• _Excerpt provided_:
==============================
The real estate market and its dynamics have a strong connection with the dynamics of financial markets. In particular, trends in the number of purchases and sales, and ultimately also in price levels are affected by trends in interbank interest rates, that is, those interest rates charged by banks for lending to each other and used as a benchmark and indexing of loans/deposits by banks to households and businesses.
The actions of the European Central Bank and inflation trends
Since the summer of last year, the European Central Bank (ECB) has implemented a number of actions to raise the level of interbank benchmark rates. However, these actions, made necessary in order to control inflation, have had further effects on the balance sheets of households and businesses, which from time to time see the amount of the installment of their mortgages increase when these are based on variable interest rates.
In recent months, the gradual rise in the level of interest rates has driven households and businesses away from the tool of mortgages for home purchase and consumer loans, affecting the housing market and productive markets in general.
Against a backdrop of exceptional uncertainty, Eurosystem experts have revised upward their projections for inflation, which would average 8.4 percent in 2022 before falling to 6.3 percent in 2023. Inflation is expected to decline markedly in 2023 and then average 3.4 percent in 2024 and 2.3 percent in 2025. Excluding the energy and food component, inflation is expected to rise to 4.2% in 2023, then decline to 2.8% in 2024 and 2.4% in 2025.
These dynamics will have sure repercussions on interest rate trends, which will move accordingly.
==============================
• _Collected data_:
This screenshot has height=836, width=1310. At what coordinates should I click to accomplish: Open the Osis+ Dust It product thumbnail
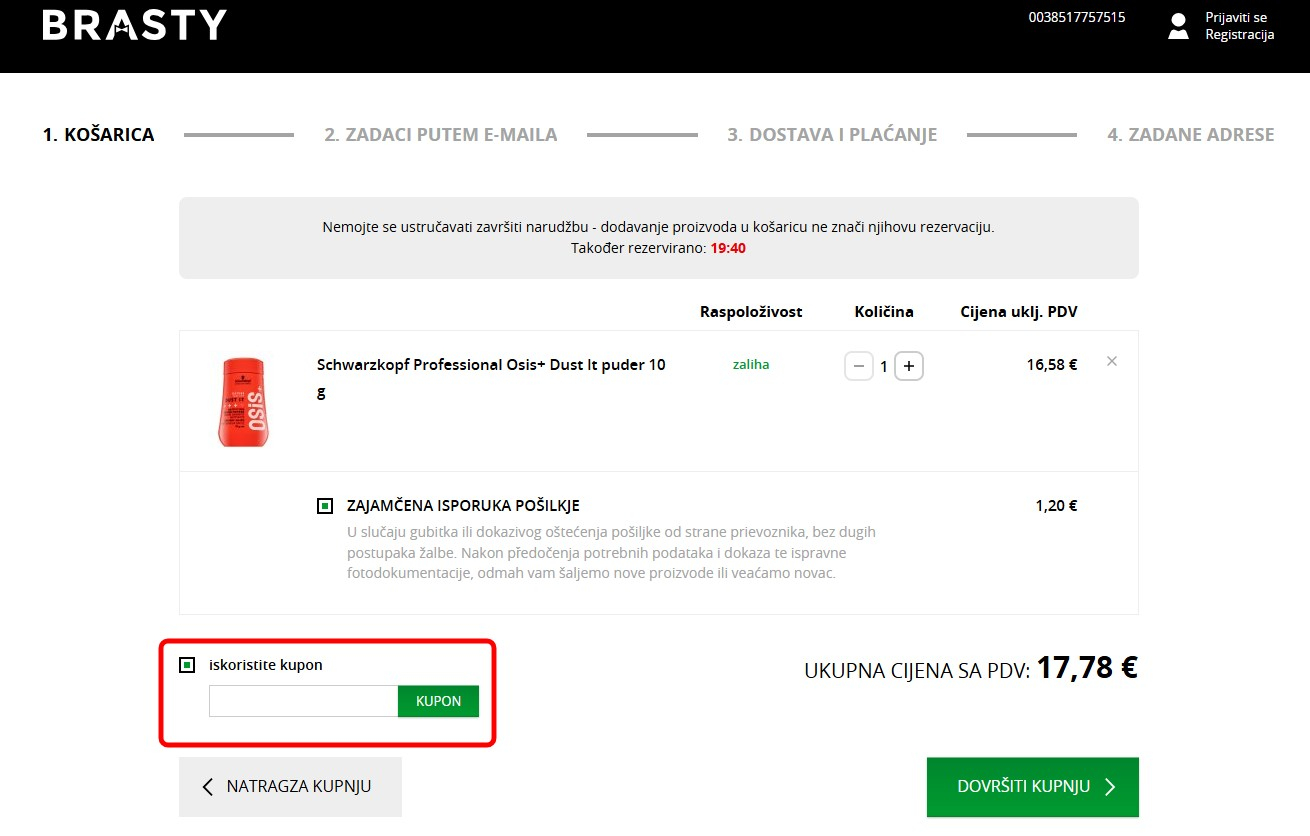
==============================
• _Exercise details_: Repeat word for word the part of the passage on interest rates and the housing market that begins at "In recent months, the" and stops after "2.4% in 2025.".

• _Solved problem_:
In recent months, the gradual rise in the level of interest rates has driven households and businesses away from the tool of mortgages for home purchase and consumer loans, affecting the housing market and productive markets in general.
Against a backdrop of exceptional uncertainty, Eurosystem experts have revised upward their projections for inflation, which would average 8.4 percent in 2022 before falling to 6.3 percent in 2023. Inflation is expected to decline markedly in 2023 and then average 3.4 percent in 2024 and 2.3 percent in 2025. Excluding the energy and food component, inflation is expected to rise to 4.2% in 2023, then decline to 2.8% in 2024 and 2.4% in 2025.